WHAT THE EXERCISE ASKS> Read the data, and whenever a line holds the word "computer", report that line.

EXERCISE MATERIAL Start Marker

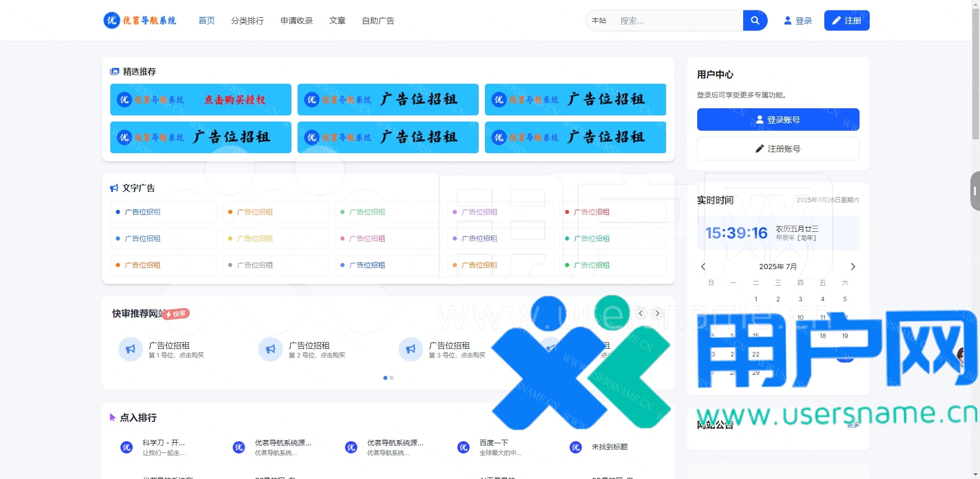Show next slide of quick-review sites
Viewport: 980px width, 479px height.
pos(657,314)
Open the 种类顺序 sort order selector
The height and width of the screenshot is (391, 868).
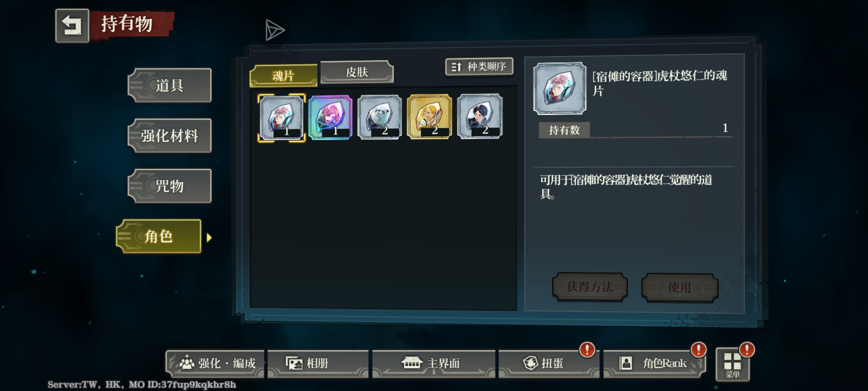(479, 66)

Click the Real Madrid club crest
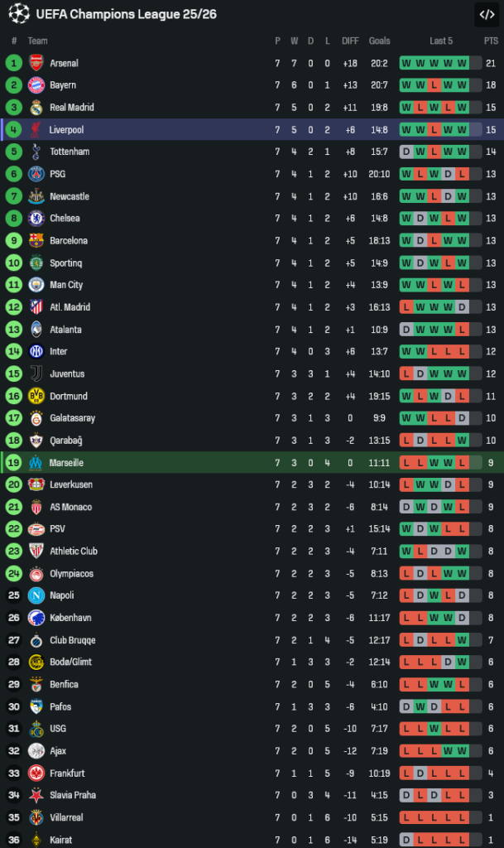36,108
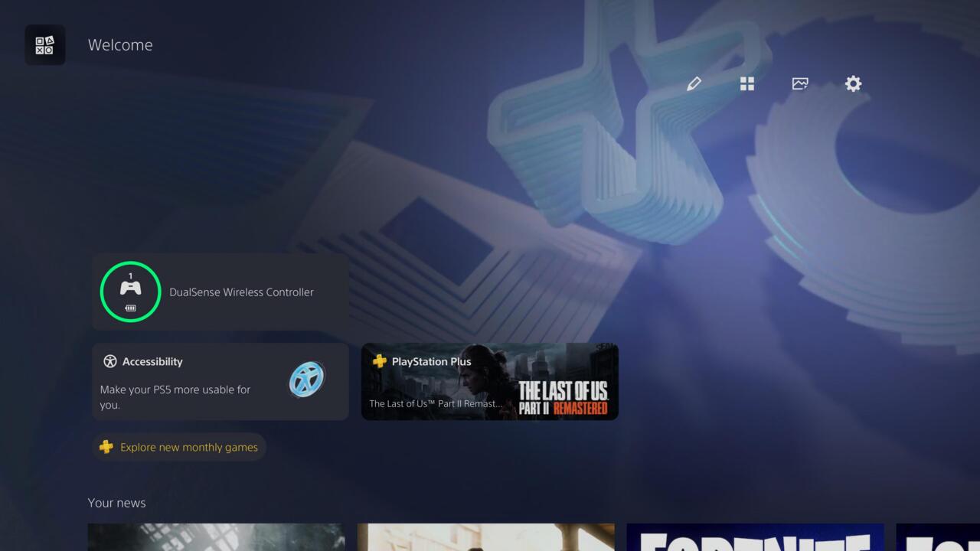Open the Fortnite news tile
The image size is (980, 551).
(755, 537)
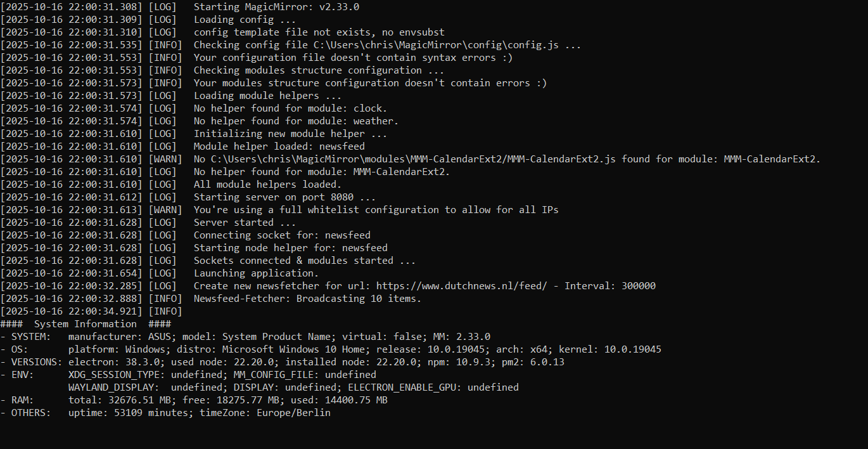The image size is (868, 449).
Task: Click the 'Starting server on port 8080' line
Action: coord(188,197)
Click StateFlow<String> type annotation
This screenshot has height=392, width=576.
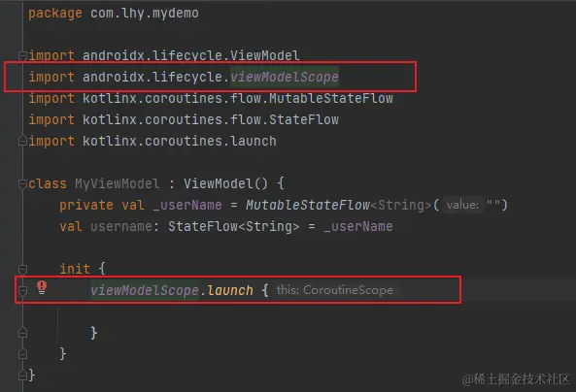pos(234,226)
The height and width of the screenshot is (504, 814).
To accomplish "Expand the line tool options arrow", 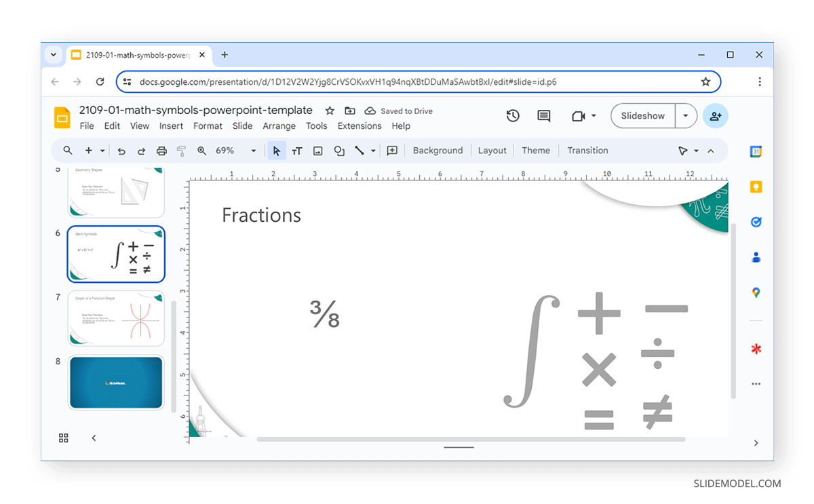I will [x=373, y=150].
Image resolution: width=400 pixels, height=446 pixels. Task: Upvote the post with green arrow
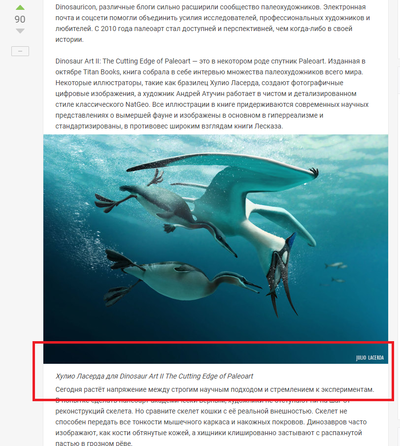click(20, 7)
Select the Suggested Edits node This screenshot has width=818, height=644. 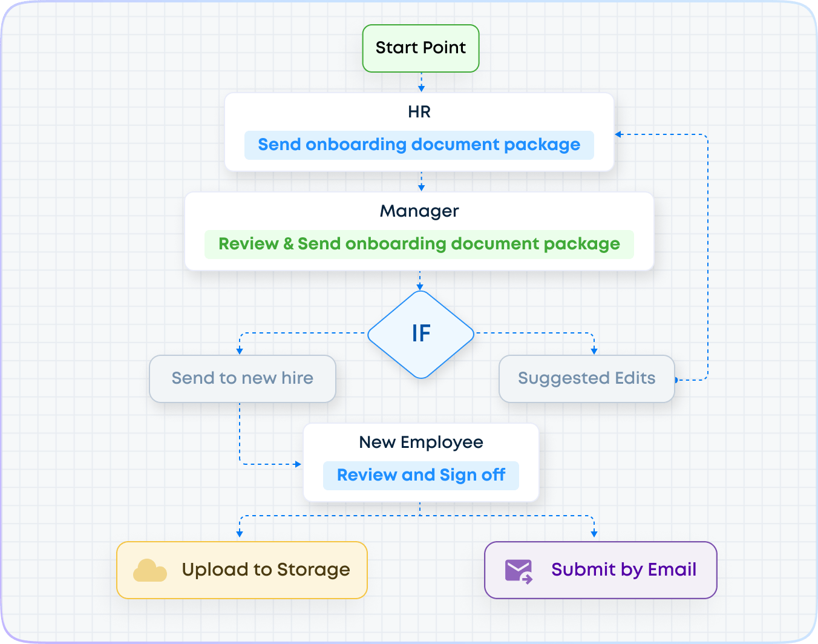click(x=586, y=378)
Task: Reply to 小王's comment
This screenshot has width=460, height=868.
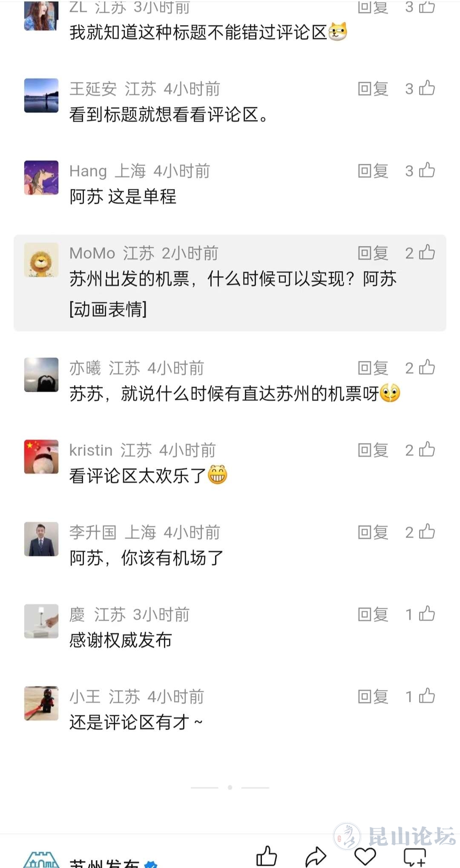Action: 373,697
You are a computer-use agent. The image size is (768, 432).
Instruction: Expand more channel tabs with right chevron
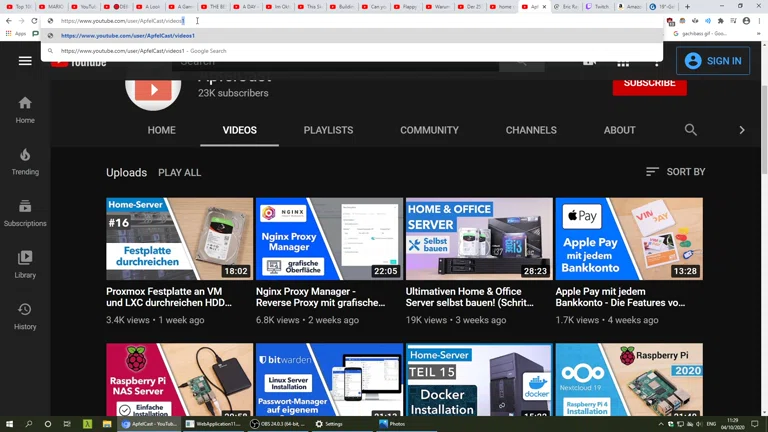(x=741, y=130)
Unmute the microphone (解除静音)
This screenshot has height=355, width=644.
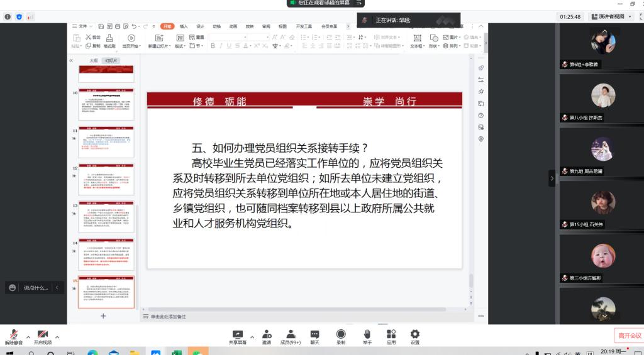(13, 336)
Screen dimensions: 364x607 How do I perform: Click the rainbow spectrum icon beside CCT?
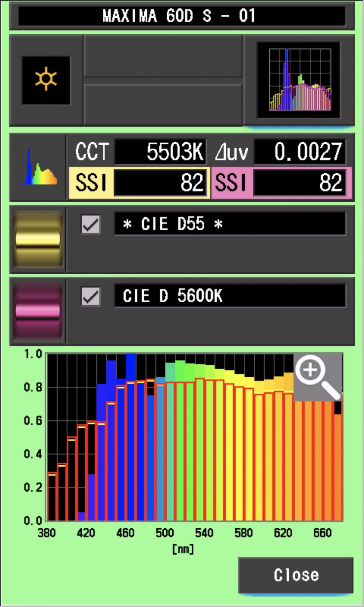click(37, 167)
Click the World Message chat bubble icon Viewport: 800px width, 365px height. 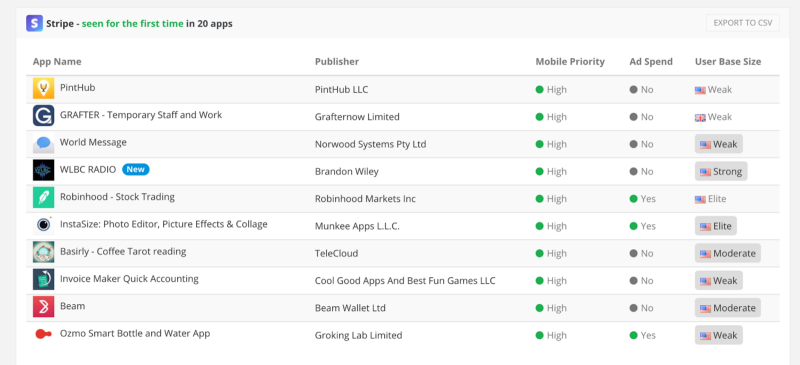43,143
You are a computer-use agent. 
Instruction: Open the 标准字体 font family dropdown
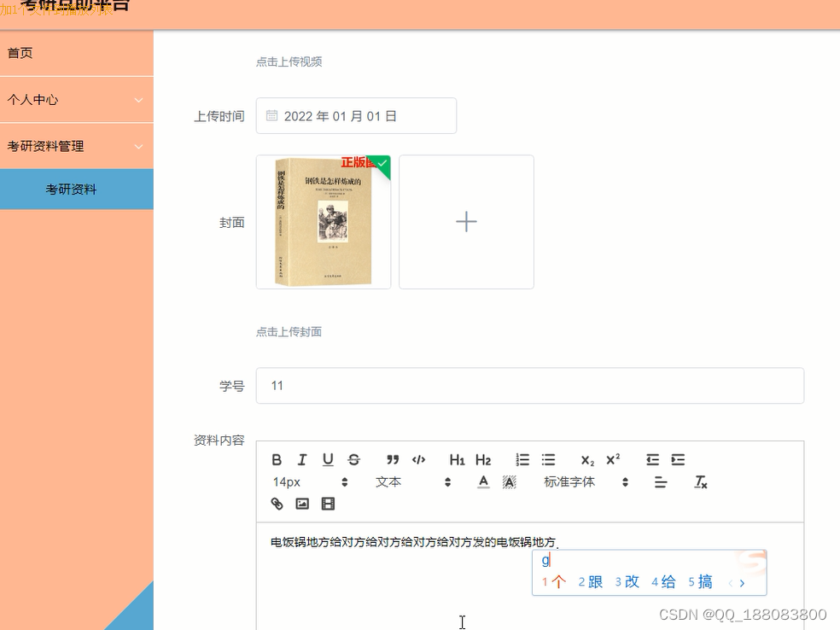569,481
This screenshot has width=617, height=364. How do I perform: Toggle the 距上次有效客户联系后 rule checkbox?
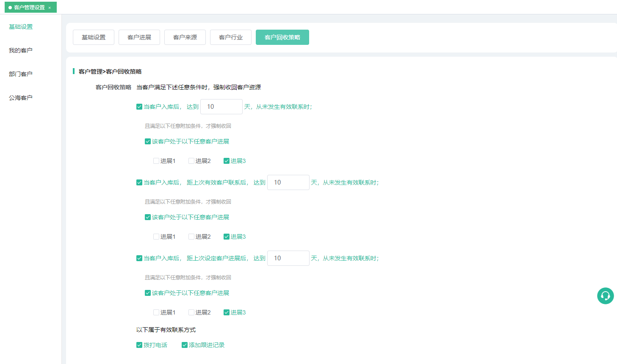139,182
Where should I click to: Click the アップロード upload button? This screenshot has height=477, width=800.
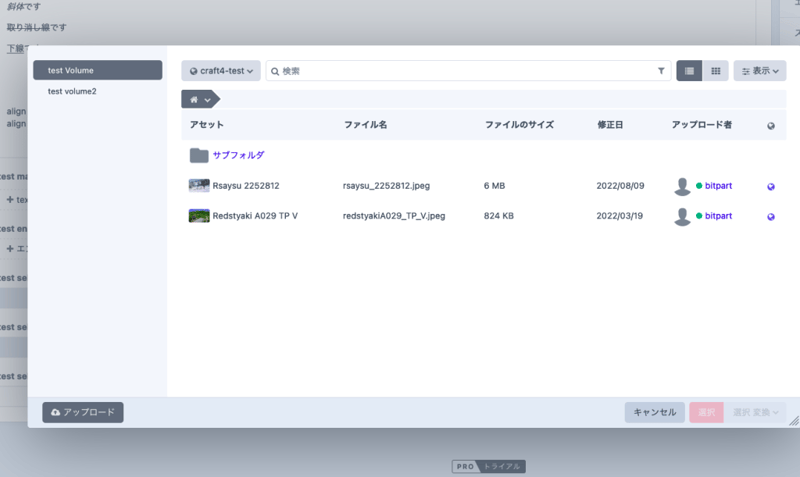click(83, 412)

EXERCISE MATERIAL End Marker

RESULT OF THIS EXERCISE>
You are a computer-use agent. The image size is (768, 432).
You are a computer-use agent. 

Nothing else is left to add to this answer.